The offspring weigh – at birth. Upon being born, the offspring have no fur, the incisors and claws are visible, but the eyes, pinnae of the ear and digits are all sealed. After a period of three days, the whiskers become visible and after five days, the first dorsal hairs develop. The digits separate after six days and after eleven days, the body is completely formed. The young hamsters open their eyes by day 14.

As pets
Roborovski hamsters have become increasingly popular as pets in recent years, however, they are best suited to life as merely observational creatures, with limited interaction between them and humans, due to their increased activity levels that lead to a high stress predisposition and decreased ease of handling when compared to other domestic hamster species, but they can be tamed with time.

On average, Roborovski hamsters will live 26 months in captivity.

Although claimed to be hypoallergenic, Roborovski hamsters have been associated with the development of asthma in previously asymptomatic owners.

In rare emergency situations, a shallow dish of warm water may be necessary to clean harmful substances from a hamster's fur; however, under normal circumstances, hamsters should never be bathed in water as, aside from being incredibly stressful, this can remove vital protective oils from their coat, which can be very dangerous and potentially fatal. Hamsters frequently groom themselves, and instead of water, a sand bath should be offered to help them stay clean and healthy.

Housing 

Unlike other species of hamster (see 'Syrian hamster behavior'), Roborovski hamsters can sometimes be kept in same-sex pairs or small groups if raised together from a young age. A lone, or pair of Roborovski hamsters should be kept in a cage of minimum 50 x 100 cm, or the equivalent of 0.5 sq metres with at least 15–20 cm of substrate, so that they may exercise their natural urge to burrow.
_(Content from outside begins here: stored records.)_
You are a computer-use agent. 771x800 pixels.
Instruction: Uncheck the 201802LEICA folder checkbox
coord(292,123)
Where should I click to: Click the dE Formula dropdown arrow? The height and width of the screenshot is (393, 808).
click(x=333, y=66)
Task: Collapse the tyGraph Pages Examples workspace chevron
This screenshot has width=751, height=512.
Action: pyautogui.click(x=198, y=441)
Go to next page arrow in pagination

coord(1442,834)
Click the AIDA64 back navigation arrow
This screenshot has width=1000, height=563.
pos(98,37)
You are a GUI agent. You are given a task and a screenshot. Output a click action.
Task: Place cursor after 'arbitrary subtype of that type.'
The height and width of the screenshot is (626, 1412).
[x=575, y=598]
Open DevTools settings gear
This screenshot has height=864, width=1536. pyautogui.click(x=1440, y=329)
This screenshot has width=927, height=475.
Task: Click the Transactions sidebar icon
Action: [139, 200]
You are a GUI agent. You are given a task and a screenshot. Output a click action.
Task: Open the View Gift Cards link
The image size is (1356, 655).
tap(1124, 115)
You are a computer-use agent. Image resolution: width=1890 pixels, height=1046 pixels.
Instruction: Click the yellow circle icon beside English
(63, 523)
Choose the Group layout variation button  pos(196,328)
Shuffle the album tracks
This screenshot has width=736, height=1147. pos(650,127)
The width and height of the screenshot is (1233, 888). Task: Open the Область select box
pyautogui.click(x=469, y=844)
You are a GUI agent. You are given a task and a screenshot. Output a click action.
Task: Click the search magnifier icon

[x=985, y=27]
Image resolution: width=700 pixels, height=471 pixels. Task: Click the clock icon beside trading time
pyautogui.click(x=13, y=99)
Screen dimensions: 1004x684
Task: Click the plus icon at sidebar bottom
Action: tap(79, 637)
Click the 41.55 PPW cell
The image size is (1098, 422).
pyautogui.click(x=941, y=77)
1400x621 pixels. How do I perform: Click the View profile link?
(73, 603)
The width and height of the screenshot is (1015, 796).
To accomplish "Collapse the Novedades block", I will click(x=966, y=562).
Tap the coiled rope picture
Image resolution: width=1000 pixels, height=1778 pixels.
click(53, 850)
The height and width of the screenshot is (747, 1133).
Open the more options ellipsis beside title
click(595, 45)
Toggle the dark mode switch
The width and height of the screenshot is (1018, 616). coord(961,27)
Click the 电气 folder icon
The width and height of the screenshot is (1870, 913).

However, greater floor space and substrate depth is recommended for all species of hamsters, where "bigger is always better" . Additional levels do not count toward the base area. Aquariums and DIY-enclosures are commonly used amongst hamster enthusiasts, often preferred for their capability to hold greater amounts of substrate, wide availability, and cost, amongst various other reasons, over their more traditional wire-cage counterparts (See images for examples).

If fighting within a group occurs, the hamsters should be separated immediately to avoid injury.
Roborovski hamsters are very active, so a species-appropriate wheel is a necessity. Size is still debated, however the general consensus is that a wheel should be at least 16.5 cm (6.5 inches. Other sources recommend a minimum diameter of 20 cm(8 inches).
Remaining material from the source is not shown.